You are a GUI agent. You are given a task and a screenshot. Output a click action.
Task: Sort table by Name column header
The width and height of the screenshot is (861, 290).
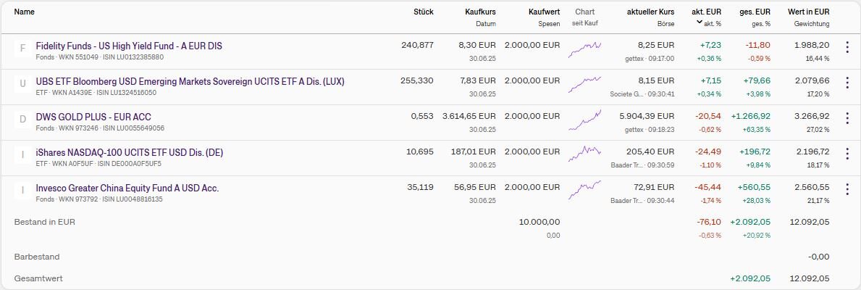(x=25, y=12)
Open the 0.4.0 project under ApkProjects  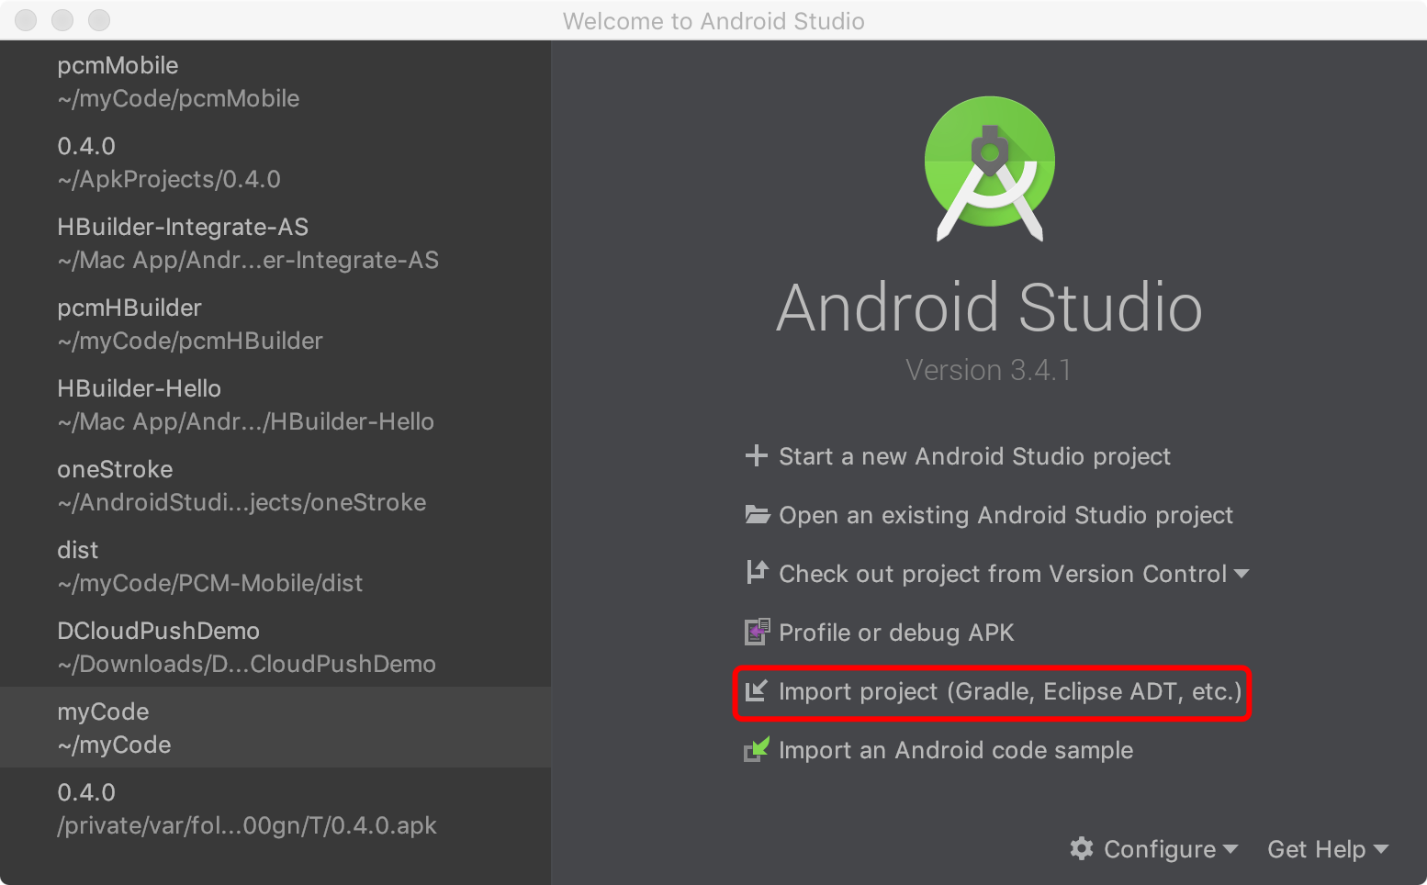[x=275, y=162]
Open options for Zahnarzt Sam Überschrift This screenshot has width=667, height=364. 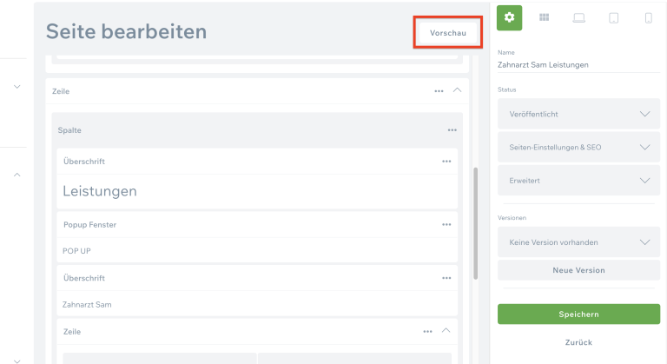click(446, 278)
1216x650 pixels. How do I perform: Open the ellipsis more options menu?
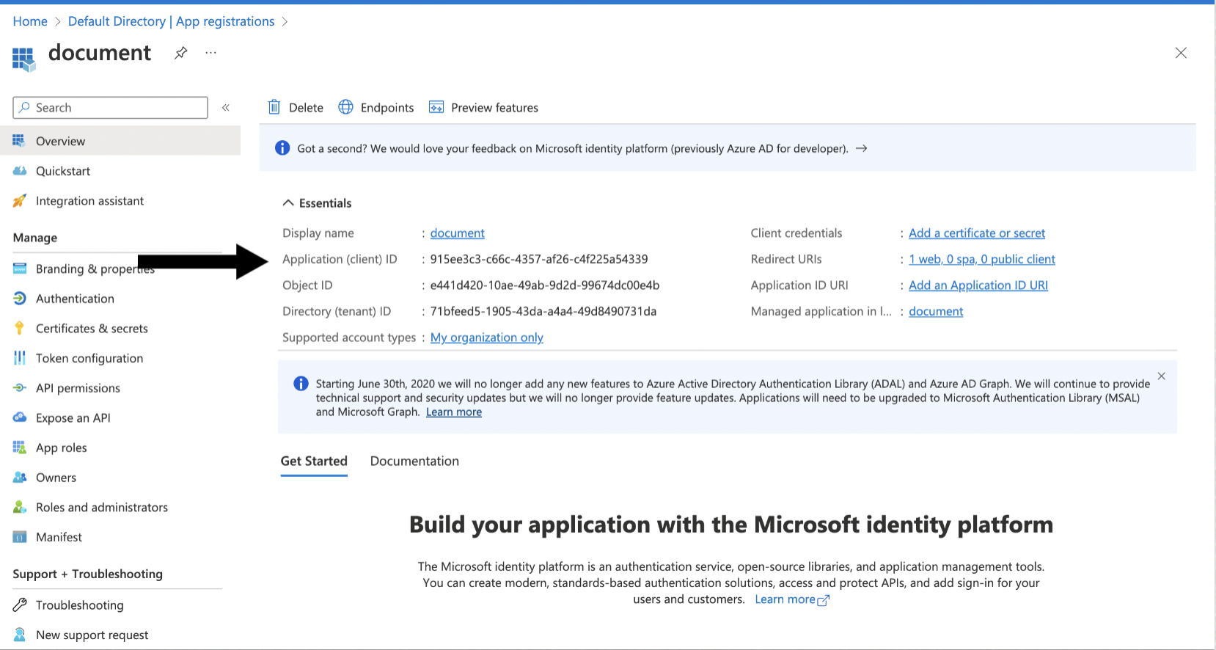210,53
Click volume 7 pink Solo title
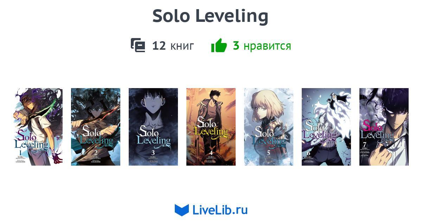This screenshot has height=222, width=422. [x=372, y=125]
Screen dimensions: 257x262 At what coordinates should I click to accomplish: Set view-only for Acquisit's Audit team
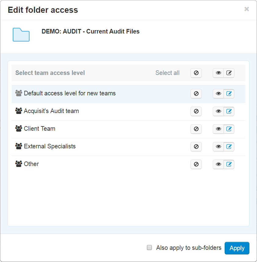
--------
WHAT NEEDS TO BE DONE: Copy nothing but the lines from the one containing "1216x650 pixels. How" through the last line of the listing above, transcribed exactly and with no pictures.

TASK SOLUTION:
1216x650 pixels. How do I perform: Open the ellipsis more options menu?
210,53
Click volume 7 pink Solo title
This screenshot has height=222, width=422. [x=372, y=125]
Screen dimensions: 257x262 At what coordinates should I click to accomplish: Set view-only for Acquisit's Audit team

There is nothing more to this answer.